_Set of tasks_
1. From the passage on adaptive monopulse angle estimation, print verbatim the part that opens with the words containing "For demonstration purposes, assume" and closes with "angle estimation RMSE.".
2. Carry on the passage about adaptive monopulse angle estimation under jamming, picking up right after its final sentence.

_Document section_
--- --- ---

For demonstration purposes, assume that the incoming angle of a desired target is 20 deg. and the signal-to-noise ratio (SNR) is 0 dB. Also assume that mainlobe and sidelobe jammers with a 30-dB power difference are located at 4.5 and 17.0 deg., respectively. Via the adaptive monopulse technique proposed, the sum and difference patterns form nulls strips along the directions of jammers *(Fig. 2)*, and a monopulse response curve leading to minimal distortion *(Fig. 3)* can be predicted.

The angle estimation performance of this proposed approach can be evaluated by means of root mean square error (RMSE) analysis. Performing 300 Monte Carlo experiments with the statistical average of the desired target fixed at 20 deg., the jamming angle is scanned from 15 to 25 deg. in 0.1-deg. steps within the mainlobe region. Figure 4 provides the target angle estimation RMSE.

Figure 5 shows the target angle estimation RMSE when varying the interference angle from 5 to 15 deg. within the sidelobe region.

--- --- ---

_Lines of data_
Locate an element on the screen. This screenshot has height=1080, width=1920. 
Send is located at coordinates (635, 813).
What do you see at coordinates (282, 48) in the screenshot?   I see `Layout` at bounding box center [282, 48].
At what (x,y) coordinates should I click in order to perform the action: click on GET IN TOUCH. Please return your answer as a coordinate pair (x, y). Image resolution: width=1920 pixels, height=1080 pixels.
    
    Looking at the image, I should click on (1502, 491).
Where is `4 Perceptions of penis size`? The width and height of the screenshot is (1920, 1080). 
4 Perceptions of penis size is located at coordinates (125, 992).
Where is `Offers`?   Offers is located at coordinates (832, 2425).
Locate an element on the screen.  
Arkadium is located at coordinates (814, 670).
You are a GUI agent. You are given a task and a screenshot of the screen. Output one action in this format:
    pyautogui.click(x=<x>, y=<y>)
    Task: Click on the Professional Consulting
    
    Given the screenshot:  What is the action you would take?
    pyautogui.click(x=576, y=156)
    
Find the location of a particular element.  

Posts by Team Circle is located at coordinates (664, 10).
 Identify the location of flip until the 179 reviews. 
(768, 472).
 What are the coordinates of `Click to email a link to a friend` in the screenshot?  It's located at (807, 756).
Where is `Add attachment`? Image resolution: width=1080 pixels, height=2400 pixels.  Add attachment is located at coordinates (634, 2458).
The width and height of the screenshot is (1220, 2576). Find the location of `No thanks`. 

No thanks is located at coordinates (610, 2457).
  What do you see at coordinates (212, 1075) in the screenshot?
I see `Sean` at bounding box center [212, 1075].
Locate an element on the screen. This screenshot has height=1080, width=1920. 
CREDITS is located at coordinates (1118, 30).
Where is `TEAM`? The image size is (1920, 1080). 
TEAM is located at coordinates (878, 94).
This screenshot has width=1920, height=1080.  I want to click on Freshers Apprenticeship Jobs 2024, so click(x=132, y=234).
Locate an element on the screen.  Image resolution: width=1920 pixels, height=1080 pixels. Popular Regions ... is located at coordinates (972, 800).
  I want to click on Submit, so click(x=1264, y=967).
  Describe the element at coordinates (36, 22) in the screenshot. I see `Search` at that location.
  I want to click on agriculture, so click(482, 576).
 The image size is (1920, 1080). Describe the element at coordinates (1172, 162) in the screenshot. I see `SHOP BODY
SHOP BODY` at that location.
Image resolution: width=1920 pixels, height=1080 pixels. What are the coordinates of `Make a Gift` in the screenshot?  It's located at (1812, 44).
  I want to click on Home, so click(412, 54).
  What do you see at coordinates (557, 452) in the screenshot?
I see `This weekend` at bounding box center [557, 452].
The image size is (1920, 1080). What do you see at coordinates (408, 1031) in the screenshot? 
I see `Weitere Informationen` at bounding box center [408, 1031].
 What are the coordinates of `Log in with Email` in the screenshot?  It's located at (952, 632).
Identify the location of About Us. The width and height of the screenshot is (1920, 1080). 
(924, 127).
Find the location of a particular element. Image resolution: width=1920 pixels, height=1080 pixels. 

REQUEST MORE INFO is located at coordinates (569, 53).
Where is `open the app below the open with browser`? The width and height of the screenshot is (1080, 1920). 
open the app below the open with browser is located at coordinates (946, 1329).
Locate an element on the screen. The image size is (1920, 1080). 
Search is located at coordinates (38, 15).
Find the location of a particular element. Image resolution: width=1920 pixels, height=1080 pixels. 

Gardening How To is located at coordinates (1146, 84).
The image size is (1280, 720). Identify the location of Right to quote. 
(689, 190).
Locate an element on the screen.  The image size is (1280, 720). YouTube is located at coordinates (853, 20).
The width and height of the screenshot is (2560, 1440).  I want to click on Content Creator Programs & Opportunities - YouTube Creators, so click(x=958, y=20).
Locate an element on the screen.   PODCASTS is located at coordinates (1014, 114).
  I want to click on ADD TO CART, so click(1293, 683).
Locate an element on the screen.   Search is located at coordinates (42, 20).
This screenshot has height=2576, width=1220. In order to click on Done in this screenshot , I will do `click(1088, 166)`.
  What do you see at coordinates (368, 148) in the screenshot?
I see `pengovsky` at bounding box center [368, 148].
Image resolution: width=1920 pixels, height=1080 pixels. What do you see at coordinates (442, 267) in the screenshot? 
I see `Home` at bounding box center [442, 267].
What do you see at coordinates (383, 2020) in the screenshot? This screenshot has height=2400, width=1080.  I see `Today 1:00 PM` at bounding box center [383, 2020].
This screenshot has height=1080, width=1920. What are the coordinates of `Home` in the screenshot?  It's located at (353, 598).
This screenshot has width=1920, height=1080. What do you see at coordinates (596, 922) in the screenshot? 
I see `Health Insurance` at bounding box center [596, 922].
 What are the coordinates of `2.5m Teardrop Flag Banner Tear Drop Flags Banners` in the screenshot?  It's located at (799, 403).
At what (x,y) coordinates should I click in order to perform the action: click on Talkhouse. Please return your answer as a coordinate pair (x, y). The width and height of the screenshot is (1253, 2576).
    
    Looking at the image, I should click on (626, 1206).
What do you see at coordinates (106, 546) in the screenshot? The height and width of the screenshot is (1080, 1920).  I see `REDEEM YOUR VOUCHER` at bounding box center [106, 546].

--- --- ---

_Results for the exercise_
1.
For demonstration purposes, assume that the incoming angle of a desired target is 20 deg. and the signal-to-noise ratio (SNR) is 0 dB. Also assume that mainlobe and sidelobe jammers with a 30-dB power difference are located at 4.5 and 17.0 deg., respectively. Via the adaptive monopulse technique proposed, the sum and difference patterns form nulls strips along the directions of jammers *(Fig. 2)*, and a monopulse response curve leading to minimal distortion *(Fig. 3)* can be predicted.

The angle estimation performance of this proposed approach can be evaluated by means of root mean square error (RMSE) analysis. Performing 300 Monte Carlo experiments with the statistical average of the desired target fixed at 20 deg., the jamming angle is scanned from 15 to 25 deg. in 0.1-deg. steps within the mainlobe region. Figure 4 provides the target angle estimation RMSE.

2.
The RMSE for angle estimation will be somewhat larger than that for sidelobe jamming, especially when the jamming signal angle is approximately the same as the target angle. But as a whole, this monopulse anti-jamming approach provides acceptable RMSE for angle estimation while still suppressing mainlobe jamming *(Fig. 6)*.

By applying a desired MRC response, this new approach can enhance the performance of monopulse radar systems, minimizing the effects of mainlobe jamming while maintaining high target detection accuracy. It does so by synthesizing the difference beam pattern with the constraint of matching the desired MRC.

This array pattern synthesis represents a nonconvex problem that is implemented via an iterative processes for convex optimization. At each iterative calculation, the convex optimization problem is formulated in the form of a SOCP. As simulation results show, the proposed technique effectively cancels the effects of mainlobe jammers on monopulse systems while delivering excellent target angle estimation accuracy.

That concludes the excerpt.